> _Data supplied_

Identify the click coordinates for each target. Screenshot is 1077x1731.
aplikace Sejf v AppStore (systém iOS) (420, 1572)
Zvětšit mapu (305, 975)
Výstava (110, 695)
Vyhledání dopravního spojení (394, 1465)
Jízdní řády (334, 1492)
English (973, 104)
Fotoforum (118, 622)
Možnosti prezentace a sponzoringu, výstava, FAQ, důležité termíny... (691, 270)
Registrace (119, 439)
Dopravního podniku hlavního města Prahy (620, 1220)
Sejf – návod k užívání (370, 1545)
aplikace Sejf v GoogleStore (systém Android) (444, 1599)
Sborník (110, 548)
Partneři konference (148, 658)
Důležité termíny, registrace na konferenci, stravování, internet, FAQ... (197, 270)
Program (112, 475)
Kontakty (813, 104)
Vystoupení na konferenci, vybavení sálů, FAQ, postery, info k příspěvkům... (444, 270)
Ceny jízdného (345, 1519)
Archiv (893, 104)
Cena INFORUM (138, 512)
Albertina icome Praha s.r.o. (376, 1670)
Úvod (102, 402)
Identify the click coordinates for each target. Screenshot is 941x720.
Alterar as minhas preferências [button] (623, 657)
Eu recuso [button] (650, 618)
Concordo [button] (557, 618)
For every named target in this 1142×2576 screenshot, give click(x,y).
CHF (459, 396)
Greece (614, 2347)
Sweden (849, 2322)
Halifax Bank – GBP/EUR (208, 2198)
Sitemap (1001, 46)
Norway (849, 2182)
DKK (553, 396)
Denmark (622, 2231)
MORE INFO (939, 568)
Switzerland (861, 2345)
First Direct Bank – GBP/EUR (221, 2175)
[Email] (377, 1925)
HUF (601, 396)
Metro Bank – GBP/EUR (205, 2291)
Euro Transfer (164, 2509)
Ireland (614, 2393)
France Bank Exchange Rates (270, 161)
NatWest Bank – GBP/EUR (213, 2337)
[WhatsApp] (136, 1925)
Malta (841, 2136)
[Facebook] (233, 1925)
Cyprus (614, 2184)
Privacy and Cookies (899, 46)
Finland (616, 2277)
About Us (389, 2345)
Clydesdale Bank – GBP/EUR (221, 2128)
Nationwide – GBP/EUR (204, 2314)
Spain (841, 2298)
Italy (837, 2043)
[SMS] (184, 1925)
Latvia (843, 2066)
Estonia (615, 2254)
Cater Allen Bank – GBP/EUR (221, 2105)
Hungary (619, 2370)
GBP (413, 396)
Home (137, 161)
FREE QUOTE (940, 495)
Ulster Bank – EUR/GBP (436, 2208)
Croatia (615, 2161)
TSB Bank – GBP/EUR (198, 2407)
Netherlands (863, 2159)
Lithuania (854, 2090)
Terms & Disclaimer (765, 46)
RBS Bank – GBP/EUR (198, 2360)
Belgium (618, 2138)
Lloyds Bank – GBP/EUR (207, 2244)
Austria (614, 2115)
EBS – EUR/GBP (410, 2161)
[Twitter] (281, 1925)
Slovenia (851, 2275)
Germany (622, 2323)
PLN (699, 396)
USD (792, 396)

> _What you have to do_
Reproduce all of the material above, line for line and unchanged.

> _Result for this task_
Identify the click coordinates for each target. Screenshot is 1077x1731.
aplikace Sejf v AppStore (systém iOS) (420, 1572)
Zvětšit mapu (305, 975)
Výstava (110, 695)
Vyhledání dopravního spojení (394, 1465)
Jízdní řády (334, 1492)
English (973, 104)
Fotoforum (118, 622)
Možnosti prezentace a sponzoringu, výstava, FAQ, důležité termíny... (691, 270)
Registrace (119, 439)
Dopravního podniku hlavního města Prahy (620, 1220)
Sejf – návod k užívání (370, 1545)
aplikace Sejf v GoogleStore (systém Android) (444, 1599)
Sborník (110, 548)
Partneři konference (148, 658)
Důležité termíny, registrace na konferenci, stravování, internet, FAQ... (197, 270)
Program (112, 475)
Kontakty (813, 104)
Vystoupení na konferenci, vybavení sálů, FAQ, postery, info k příspěvkům... (444, 270)
Ceny jízdného (345, 1519)
Archiv (893, 104)
Cena INFORUM (138, 512)
Albertina icome Praha s.r.o. (376, 1670)
Úvod (102, 402)
Identify the click coordinates for each target. Screenshot is 941x720.
Alterar as minhas preferências [button] (623, 657)
Eu recuso [button] (650, 618)
Concordo [button] (557, 618)
For every named target in this 1142×2576 screenshot, give click(x,y).
CHF (459, 396)
Greece (614, 2347)
Sweden (849, 2322)
Halifax Bank – GBP/EUR (208, 2198)
Sitemap (1001, 46)
Norway (849, 2182)
DKK (553, 396)
Denmark (622, 2231)
MORE INFO (939, 568)
Switzerland (861, 2345)
First Direct Bank – GBP/EUR (221, 2175)
[Email] (377, 1925)
HUF (601, 396)
Metro Bank – GBP/EUR (205, 2291)
Euro Transfer (164, 2509)
Ireland (614, 2393)
France Bank Exchange Rates (270, 161)
NatWest Bank – GBP/EUR (213, 2337)
[WhatsApp] (136, 1925)
Malta (841, 2136)
[Facebook] (233, 1925)
Cyprus (614, 2184)
Privacy and Cookies (899, 46)
Finland (616, 2277)
About Us (389, 2345)
Clydesdale Bank – GBP/EUR (221, 2128)
Nationwide – GBP/EUR (204, 2314)
Spain (841, 2298)
Italy (837, 2043)
[SMS] (184, 1925)
Latvia (843, 2066)
Estonia (615, 2254)
Cater Allen Bank – GBP/EUR (221, 2105)
Hungary (619, 2370)
GBP (413, 396)
Home (137, 161)
FREE QUOTE (940, 495)
Ulster Bank – EUR/GBP (436, 2208)
Croatia (615, 2161)
TSB Bank – GBP/EUR (198, 2407)
Netherlands (863, 2159)
Lithuania (854, 2090)
Terms & Disclaimer (765, 46)
RBS Bank – GBP/EUR (198, 2360)
Belgium (618, 2138)
Lloyds Bank – GBP/EUR (207, 2244)
Austria (614, 2115)
EBS – EUR/GBP (410, 2161)
[Twitter] (281, 1925)
Slovenia (851, 2275)
Germany (622, 2323)
PLN (699, 396)
USD (792, 396)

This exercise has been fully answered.